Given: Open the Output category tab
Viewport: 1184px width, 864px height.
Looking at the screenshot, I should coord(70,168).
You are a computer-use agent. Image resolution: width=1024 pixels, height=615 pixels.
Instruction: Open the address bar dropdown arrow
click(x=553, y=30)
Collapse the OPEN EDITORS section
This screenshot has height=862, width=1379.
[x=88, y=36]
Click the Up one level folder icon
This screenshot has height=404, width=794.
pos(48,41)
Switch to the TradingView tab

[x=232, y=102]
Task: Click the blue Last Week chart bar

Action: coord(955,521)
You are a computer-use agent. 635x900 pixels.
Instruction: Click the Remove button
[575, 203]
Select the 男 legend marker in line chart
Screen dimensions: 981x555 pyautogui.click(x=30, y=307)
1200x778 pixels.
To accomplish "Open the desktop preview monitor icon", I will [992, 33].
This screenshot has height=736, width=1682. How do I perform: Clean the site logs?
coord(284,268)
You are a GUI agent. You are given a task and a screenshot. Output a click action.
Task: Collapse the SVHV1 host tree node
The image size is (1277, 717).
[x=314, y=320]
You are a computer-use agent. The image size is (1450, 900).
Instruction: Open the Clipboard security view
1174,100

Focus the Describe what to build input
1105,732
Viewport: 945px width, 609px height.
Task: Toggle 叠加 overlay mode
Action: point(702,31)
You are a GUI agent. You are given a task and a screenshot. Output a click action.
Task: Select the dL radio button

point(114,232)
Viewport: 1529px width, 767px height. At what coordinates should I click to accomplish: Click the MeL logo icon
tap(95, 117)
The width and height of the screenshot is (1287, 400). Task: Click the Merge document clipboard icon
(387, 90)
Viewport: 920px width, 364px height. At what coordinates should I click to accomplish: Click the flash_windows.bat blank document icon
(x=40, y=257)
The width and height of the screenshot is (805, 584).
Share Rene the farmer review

-*-

Assignment:
Count the lines of the records that include the word "computer", please, and report the number alone.

Exercise solution:
3